EXTRACT TO READ Start Marker

Three authors have filed a class action lawsuit against Anthropic, claiming the company used their works without permission to train its AI model, Claude. The lawsuit, filed in a federal court in California on Monday (August 19), accuses Anthropic of using pirated versions of books by hundreds of authors to develop its AI.
Data on “The Pile”
Authors Andrea Bartz, Charles Graeber, and Kirk Wallace Johnson allege that their works were included in a large dataset called “The Pile,” which Anthropic used to train its AI model, Claude. This dataset includes “Books3,” a collection of pirated ebooks featuring works by several well-known authors. The lawsuit accuses Anthropic of intentionally using these copyrighted materials without permission.
While Anthropic has acknowledged using The Pile to train Claude, the company has not commented directly on the lawsuit. They have stated that they know the legal action and are reviewing the complaint.
The authors seek a court ruling to recognize the copyright infringement and prevent Anthropic from using their works without authorization. They also request financial compensation, although the exact amount has not been specified.

EXTRACT TO READ End Marker
INFORMATION SUPPLIED Start Marker

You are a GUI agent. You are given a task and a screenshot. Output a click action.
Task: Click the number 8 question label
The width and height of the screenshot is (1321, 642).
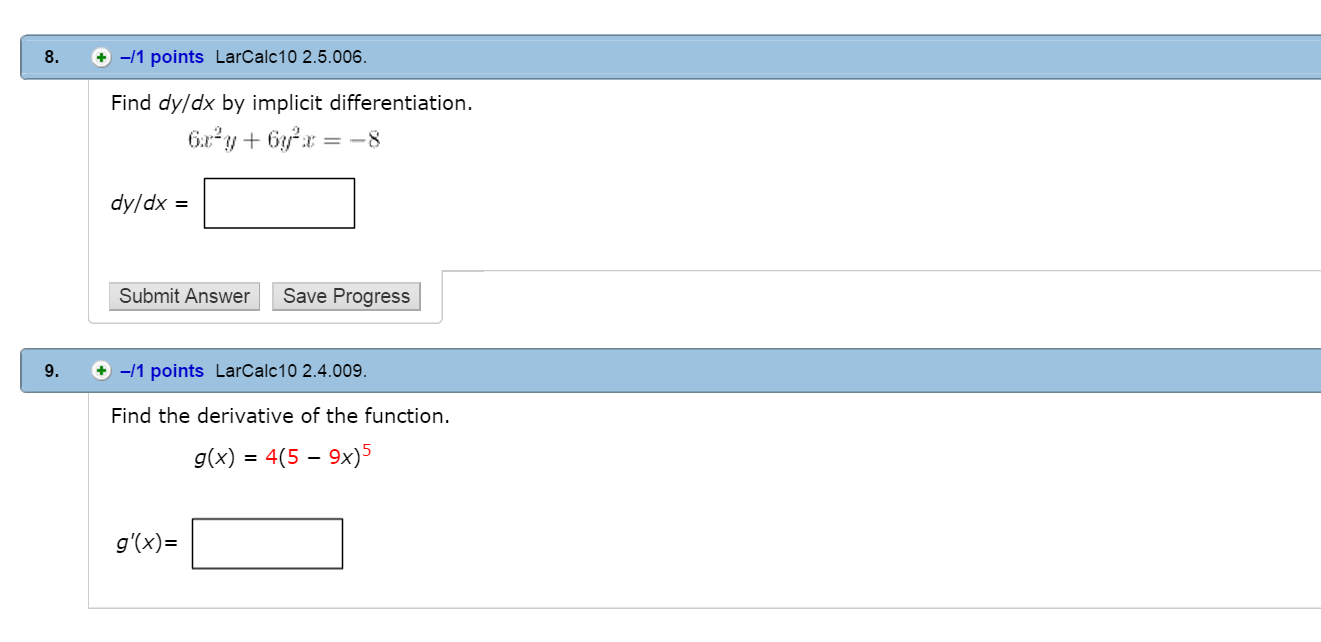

INFORMATION SUPPLIED End Marker

EXPLORE THE MATERIAL =>
(a) Decide whether each statement below agrees with the article on the authors' lawsuit against Anthropic. Answer yes or no, and quote the words from the article that decide it.
(i) The lawsuit was filed in a federal court in California.
(ii) The authors have named the amount of compensation they want.
(iii) Anthropic has admitted to using The Pile to train Claude.
(b) Resume the article on the authors' lawsuit against Anthropic, starting after its final sentence.

ANSWERS TO THE PROBLEMS =>
(a)
(i) Yes: "filed in a federal court in California on Monday (August 19)"
(ii) No: "although the exact amount has not been specified"
(iii) Yes: "Anthropic has acknowledged using The Pile to train Claude"

(b)
Legal issues regarding data usage
The lawsuit adds to the ongoing debate between authors, digital content creators, and tech companies that use these materials to train their AI models.
Tech companies often employ internet scraping techniques to gather vast amounts of data, which is crucial for developing their AI systems. While this process is essential for advancing AI, it raises significant legal and ethical issues, particularly regarding copyright and privacy.
Other authors and copyright holders have also taken legal action against tech companies for scraping their content from the web. Major players like OpenAI and Meta face similar accusations of unlawfully using copyrighted material in their AI models.